We had arrived at my godmother’s birthday party and, of course, the first thing I did after walking into the house was to greet everyone with a kiss on the cheek. After going around kissing about 45 cheeks, he looks at me pleadingly. What does he want? Is he trying to tell me something? His face went from puzzled to smiling to puzzled again when it hit me: Chris was aware that the standard greeting in Peru was a kiss on the cheek; however, he never imagined it also applied to one-hundred-people parties. After kissing more than 50 women on the cheek, he  looked exhausted, and in disbelief that there were still many more cheeks to be kissed.
“In London, if there are more than 8 people, you don’t give a kiss on the cheek to everyone. I can’t believe we’ve just kissed all those people!”, he said.
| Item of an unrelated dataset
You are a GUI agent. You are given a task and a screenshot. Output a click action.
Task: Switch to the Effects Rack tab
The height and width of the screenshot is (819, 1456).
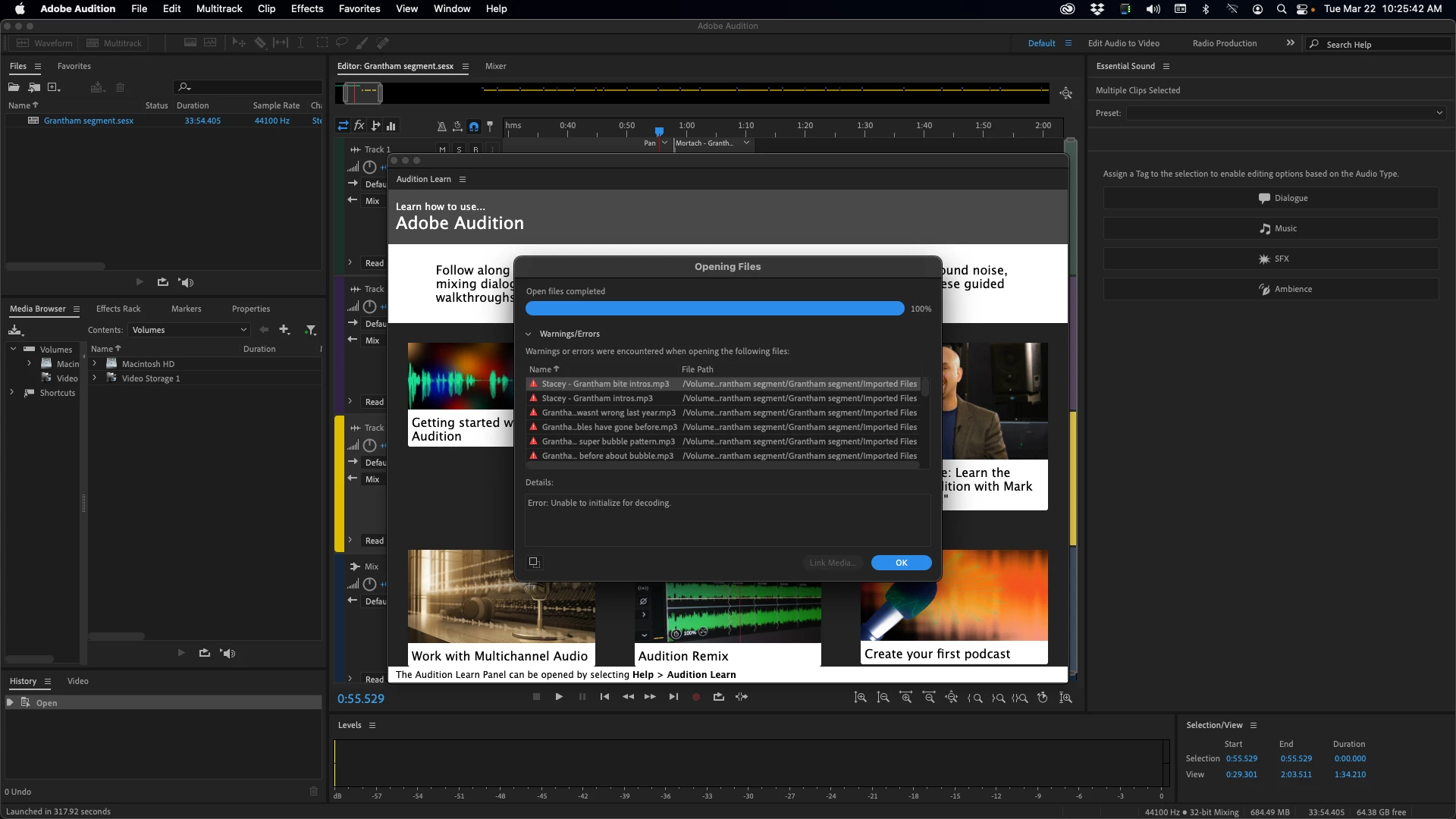point(118,309)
I hadn’t stopped to think that the low-profile kind of guy who runs away from the spotlight would have avoided this situation at all costs. Had there been a back door, he would have used it without a doubt. It isn’t shyness, no, no. It is his analytical mind what makes being around too many people at a social event so awkward.
I was once told that people who are too analytical have a little voice that torments them with an infinite number of possible outcomes before, during and after interactions as ordinary as greetings. “There will be people you don’t know, but you’ll have to say ‘hello’ or they’ll think you’re being disrespectful. It’s your girlfriend’s godmother, and you need to make a good impression. So, a kiss on the cheek then, but what cheek? Should you kiss and say ‘hello’ or just kiss? What if you say something awkward, what if they don’t understand your Spanish, what if you accidentally kiss them on the lips?” And all this happens in a matter of seconds.
Apart from this seemingly painful mental process which analytical people are victims of, we also need to take into account cultural differences. Latin cultures are a bit warmer in interactions, and greeting others is a good example of such characteristic.
I speak for myself and the people in my surroundings, and this is the way we do it. Almost all my family and friends say ‘hello’ with a kiss on the cheek regardless of how many people there are at a party. I just can’t picture myself waving at my relatives or just smiling at them without making any physical contact.
And how do you greet people at a big event such as a wedding, gathering or birthday party? Do you kiss everyone, or do you prefer to wave at them?